When one thinks of natural disasters, events such as flooding, fires, and hurricanes come to mind. Few will include heat waves in that list, but they are in fact natural disasters. What is even more surprising is learning that heat waves kill more Americans every year than all other natural disaster combined.

The combined number of Americans killed by earthquakes, fires, floods, hurricanes, tornados, avalanches/land slides, sink holes, volcanoes, tsunamis, blizzards, lightning, and hailstorms totals around 200 to 300 people every year. The total number of deaths from heat waves totals around 1,500 people every year. Most of the heat related deaths occur in areas which are not accustomed to regularly experiencing heat. Cities such as Chicago are known more for experiencing frigid cold wind rather than sweltering hot afternoons. These locations do not have air conditioning installed in all buildings like you would find in other locations like Arizona or Texas. Because of these conditions, the poor, the elderly, and the sick all become vulnerable to overheating.

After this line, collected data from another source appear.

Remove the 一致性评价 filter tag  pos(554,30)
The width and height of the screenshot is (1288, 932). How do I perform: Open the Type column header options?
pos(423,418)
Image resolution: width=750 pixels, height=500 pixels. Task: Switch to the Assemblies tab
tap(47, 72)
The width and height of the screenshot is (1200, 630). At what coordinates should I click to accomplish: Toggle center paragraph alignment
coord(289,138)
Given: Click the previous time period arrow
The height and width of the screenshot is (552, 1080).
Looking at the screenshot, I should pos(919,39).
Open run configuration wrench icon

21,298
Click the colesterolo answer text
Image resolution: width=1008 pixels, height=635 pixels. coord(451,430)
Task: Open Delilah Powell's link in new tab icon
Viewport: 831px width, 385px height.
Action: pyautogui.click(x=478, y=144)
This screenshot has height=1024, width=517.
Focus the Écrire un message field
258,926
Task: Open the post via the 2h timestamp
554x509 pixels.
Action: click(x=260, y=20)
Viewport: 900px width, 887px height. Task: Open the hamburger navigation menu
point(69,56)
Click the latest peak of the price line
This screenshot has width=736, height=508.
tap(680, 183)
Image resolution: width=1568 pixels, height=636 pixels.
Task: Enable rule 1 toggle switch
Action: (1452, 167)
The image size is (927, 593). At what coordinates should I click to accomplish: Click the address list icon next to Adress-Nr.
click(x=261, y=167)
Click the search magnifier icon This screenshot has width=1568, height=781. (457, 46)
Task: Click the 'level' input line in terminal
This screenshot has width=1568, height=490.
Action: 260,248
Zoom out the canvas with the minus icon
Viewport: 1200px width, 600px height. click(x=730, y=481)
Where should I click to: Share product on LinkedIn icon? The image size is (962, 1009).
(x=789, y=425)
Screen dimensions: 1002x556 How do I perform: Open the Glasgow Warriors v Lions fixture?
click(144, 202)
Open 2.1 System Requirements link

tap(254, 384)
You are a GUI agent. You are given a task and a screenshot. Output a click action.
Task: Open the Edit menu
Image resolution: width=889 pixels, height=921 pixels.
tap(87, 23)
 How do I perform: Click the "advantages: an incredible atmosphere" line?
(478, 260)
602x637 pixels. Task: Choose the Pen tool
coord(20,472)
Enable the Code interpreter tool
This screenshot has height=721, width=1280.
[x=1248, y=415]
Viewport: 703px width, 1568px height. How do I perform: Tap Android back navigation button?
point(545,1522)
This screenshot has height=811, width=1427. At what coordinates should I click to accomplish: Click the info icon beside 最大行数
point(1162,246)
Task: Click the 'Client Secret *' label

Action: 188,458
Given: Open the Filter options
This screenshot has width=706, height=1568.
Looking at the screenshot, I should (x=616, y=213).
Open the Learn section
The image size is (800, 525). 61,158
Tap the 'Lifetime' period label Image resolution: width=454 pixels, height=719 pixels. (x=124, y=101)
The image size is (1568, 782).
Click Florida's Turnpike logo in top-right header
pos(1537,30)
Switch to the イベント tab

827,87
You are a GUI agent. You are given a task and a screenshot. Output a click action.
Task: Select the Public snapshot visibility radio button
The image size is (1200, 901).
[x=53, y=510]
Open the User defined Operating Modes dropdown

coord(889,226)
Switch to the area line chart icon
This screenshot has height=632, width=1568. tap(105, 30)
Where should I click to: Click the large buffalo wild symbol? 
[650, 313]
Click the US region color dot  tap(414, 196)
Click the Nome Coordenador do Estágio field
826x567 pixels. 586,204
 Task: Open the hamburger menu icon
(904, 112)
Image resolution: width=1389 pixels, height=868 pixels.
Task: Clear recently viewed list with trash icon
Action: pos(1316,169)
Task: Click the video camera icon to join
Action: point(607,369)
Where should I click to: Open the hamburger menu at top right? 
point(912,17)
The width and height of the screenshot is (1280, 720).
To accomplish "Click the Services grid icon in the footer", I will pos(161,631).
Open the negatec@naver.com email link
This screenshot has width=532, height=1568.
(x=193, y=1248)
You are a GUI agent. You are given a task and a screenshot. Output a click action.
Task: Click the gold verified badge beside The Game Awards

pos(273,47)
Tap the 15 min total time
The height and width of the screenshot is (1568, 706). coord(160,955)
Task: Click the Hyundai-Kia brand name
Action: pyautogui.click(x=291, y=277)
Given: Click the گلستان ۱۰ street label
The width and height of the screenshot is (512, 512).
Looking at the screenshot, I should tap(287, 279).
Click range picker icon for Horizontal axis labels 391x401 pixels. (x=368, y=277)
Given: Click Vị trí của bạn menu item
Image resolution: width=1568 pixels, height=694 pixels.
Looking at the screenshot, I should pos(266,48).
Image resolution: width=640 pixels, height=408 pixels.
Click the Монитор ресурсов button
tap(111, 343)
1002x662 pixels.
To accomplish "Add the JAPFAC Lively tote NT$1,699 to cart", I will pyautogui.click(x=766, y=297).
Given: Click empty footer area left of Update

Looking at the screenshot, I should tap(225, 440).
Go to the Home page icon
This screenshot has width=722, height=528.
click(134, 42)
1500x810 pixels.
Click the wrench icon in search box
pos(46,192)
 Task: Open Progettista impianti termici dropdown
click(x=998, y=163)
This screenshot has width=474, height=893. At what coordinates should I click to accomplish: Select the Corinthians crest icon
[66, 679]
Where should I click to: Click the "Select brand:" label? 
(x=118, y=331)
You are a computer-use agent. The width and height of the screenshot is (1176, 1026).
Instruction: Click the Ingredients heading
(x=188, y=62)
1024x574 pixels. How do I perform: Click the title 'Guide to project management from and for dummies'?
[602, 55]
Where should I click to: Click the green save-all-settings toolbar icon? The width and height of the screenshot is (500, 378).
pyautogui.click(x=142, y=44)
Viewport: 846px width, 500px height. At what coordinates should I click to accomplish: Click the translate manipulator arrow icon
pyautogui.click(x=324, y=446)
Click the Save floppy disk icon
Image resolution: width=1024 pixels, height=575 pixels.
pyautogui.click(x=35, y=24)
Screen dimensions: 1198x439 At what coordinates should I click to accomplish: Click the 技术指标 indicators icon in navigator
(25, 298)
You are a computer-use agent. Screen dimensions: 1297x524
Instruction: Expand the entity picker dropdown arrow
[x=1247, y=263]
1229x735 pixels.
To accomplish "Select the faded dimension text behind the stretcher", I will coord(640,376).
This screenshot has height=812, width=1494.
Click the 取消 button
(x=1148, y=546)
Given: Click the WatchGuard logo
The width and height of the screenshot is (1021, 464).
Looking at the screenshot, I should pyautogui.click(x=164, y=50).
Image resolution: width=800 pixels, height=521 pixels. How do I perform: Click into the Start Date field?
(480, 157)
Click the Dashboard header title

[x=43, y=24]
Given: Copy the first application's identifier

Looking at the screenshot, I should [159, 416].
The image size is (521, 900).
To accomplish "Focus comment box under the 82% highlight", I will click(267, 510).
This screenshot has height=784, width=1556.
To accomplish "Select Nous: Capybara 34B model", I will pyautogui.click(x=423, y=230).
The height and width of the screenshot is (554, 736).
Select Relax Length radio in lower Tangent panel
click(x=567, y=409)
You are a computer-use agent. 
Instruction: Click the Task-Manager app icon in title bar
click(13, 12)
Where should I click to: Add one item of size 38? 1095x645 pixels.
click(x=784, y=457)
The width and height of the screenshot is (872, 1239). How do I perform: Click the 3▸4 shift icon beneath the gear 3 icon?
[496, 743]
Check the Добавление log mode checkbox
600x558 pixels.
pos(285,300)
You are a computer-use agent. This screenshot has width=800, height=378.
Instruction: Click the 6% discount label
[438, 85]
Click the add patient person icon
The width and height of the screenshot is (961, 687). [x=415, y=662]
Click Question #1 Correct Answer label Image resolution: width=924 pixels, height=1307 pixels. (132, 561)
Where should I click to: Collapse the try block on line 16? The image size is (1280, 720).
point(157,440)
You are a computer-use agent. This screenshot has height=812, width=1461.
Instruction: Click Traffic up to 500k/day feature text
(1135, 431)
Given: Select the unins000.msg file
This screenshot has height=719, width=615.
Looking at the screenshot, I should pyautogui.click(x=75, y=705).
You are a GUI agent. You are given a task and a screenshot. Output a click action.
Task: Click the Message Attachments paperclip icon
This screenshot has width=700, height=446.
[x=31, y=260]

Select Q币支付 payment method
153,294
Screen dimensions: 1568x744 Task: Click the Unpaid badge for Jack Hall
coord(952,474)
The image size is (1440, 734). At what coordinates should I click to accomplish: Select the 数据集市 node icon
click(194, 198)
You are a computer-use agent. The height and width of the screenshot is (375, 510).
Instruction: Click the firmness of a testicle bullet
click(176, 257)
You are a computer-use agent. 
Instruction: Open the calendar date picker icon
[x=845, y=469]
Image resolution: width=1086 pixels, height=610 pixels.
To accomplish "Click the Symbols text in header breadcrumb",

Currently, heat death statistics are not captured in a way that makes it possible to accurately chart heat related deaths over time. However, given that we live in a warming world it is quite possible that Americans will see heat deaths increase over the coming decades.

Most Deadly of the Natural Disasters: The Heat Wave [New York Times, 2002]

2014 National Climate Assessment

One Planet: Heatwaves and climate change [KALW, 2018]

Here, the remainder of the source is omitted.